Missing Performance indicators and targets
You know that feeling when you have missed your performance indicators and targets! Regular employee reviews add to the pressure. And all that box filling and ticking! You are late putting the latest changes to your business plan, and a performance improvement plan that just adds to work load. Your boss also wants to know the reasons why your numbers were down for the last quarter.
It’s getting harder each time. The last management review removed three more your colleagues. And you inherited two extra reports to go with the other six in your team. The performance indicators and targets that had been set for the new guys become added to yours. You also naturally inherit the outstanding objectives those that did not survive the last jobs cull.
Everyone seems to be trying really hard, but according to the latest guidance from HR you need to score three of the team as underperforming. This means that missing out on bonus! Guess what, you will have to fill in a detailed performance improvement plan and show how they have missed their performance indicators and targets. You will also be monitoring all this on a monthly basis.
If you fail to do this then the boss will put you on a performance improvement plan because you failed to deliver your performance indicators and targets! So, you are drowning in paperwork; well maybe a lie, as some of it is paperless. A new online web portal has been introduced to update performance metrics each week. Living the dream!
Focusing on the wrong performance indicators
You get the picture! Honestly, spending more time staring at the computer screen updating forms and scorecards than actually trying to be your team’s leaders is a challenge we all face. The story goes on..
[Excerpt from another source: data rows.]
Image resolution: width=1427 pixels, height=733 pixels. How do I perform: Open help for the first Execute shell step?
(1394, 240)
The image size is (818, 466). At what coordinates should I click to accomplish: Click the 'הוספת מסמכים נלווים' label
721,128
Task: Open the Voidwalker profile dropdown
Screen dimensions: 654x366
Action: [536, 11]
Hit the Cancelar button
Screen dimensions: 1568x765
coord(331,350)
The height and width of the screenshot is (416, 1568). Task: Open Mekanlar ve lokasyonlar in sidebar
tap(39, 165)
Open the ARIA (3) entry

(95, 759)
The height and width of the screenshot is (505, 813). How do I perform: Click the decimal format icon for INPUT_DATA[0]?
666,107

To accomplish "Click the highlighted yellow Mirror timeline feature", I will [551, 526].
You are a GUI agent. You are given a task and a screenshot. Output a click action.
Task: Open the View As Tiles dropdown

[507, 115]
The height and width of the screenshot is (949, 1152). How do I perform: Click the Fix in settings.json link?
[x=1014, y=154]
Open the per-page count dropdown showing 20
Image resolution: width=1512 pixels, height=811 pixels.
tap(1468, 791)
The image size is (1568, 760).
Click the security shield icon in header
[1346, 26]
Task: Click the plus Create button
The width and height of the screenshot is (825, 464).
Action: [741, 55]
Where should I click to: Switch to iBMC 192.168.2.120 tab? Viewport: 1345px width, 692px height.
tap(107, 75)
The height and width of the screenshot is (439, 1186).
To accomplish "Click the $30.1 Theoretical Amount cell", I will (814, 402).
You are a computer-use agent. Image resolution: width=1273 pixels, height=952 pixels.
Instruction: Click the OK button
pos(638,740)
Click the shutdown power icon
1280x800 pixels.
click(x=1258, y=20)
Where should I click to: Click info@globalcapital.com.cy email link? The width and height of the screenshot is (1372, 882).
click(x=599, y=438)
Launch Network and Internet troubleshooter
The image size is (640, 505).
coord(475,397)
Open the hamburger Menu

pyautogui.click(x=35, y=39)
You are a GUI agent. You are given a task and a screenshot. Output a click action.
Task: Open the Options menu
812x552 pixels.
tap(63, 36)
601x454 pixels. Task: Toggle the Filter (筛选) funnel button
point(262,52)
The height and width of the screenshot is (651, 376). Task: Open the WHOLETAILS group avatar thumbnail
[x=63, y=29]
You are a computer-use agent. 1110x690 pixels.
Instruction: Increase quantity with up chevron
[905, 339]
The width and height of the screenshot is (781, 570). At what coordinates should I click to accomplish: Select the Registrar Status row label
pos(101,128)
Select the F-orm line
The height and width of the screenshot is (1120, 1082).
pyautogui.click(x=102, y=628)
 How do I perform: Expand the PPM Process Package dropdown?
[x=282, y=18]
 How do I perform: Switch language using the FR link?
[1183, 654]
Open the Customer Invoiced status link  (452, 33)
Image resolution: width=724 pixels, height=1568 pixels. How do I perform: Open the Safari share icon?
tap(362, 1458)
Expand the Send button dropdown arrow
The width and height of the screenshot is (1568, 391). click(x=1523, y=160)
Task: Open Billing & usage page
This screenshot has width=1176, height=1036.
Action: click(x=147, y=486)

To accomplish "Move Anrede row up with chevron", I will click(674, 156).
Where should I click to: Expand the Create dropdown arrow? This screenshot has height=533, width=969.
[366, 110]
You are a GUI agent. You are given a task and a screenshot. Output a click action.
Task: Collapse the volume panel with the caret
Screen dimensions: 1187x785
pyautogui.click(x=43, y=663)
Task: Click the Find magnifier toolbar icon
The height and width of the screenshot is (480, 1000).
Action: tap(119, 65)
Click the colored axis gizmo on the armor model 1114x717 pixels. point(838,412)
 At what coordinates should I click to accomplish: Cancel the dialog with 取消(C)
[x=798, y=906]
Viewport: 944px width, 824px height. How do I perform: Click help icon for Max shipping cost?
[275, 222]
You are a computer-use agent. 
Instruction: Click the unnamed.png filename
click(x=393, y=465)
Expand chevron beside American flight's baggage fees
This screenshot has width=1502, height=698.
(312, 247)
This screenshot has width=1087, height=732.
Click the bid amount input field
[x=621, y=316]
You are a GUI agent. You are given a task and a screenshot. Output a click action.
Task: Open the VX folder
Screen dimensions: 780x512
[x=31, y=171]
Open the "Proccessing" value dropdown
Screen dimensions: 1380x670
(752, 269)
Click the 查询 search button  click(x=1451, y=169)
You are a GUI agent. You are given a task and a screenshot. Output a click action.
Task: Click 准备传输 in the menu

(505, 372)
End of year reviews of performance indicators and targets are all based on the revised competency framework, revised again this year by HR. Everything needs to link to the business plan targets for the team. Your targets are linked to the team and to the boss, and so on. It’s a maze. How does anyone really understand what it all means? The online guidance and video blogs don’t help much with explaining what we need to know. You just need someone to talk to in person, but the HR team now operate out of a contact centre 400 miles away.
So, the game at the end of the year is to come up with smart words to show how what we ended up achieving looks as it fits with the original plan. I am sure that you have become pretty skilled at making things look ok. In truth what actually gets done and what we put into the plans are very different. As long as the right boxes are filled in and you can come up with a sensible reason why you missed the target you can usually get away with it. What a way to run a business!
Playing the game to achieve a performance target
I sometimes wonder whether everyone is up to the same trick? Is the MD also spinning the numbers with the board? They must be! As long as the board is happy then we live to breathe another day.

As for this year’s business plan, well everyone else seems to be rolling forward last years ideas and adding a bit at the margin on performance indicators and targets. You have to do it to survive, but it feels like cloud cuckoo land to me, does it to you? It feels more and more like a losing streak when betting on the horses. A few colleagues have let all this get to them and it has started to impact their home lives. Causing friction and impacting relationships within a family unit. There is no psychological safety in a workplace that ha seen a dramatic change in culture.
A culture of presenteeism means that people have to be seen to be at work crunching the numbers. You may have colleagues who are off with stress, and you might wonder if some will ever come back. You might find this factsheet helpful Performance indicators and targets
Performance Targets and behaviour
IIt has happened to me too! I have had to sit down with one of my reports and talk to them about their performance improvement plan for the month. These conversations are never easy are they. It was a difficult conversation, because they were very good at the job and brought in great results; in fact they were ahead of target. The problem was that they were ahead on the wrong target! Madness I know!
Let me explain a bit further – the powers that be had decided that we needed to review ten clients a day, and this was the target that we were measured on. Well, my colleague has only been hitting around five a day for the last three months, so things are not looking too good for them. The problem was that they has actually converted more reviews into new business than any other member of the team, but the other team members regular hit their target for reviews. How can I explain that one as poor performance?
The business needed new business to survive, but the target was the number of completed reviews.
Leaders did not realize the implications for the business. Ironically, their bonuses were affected by the outcome of reviews.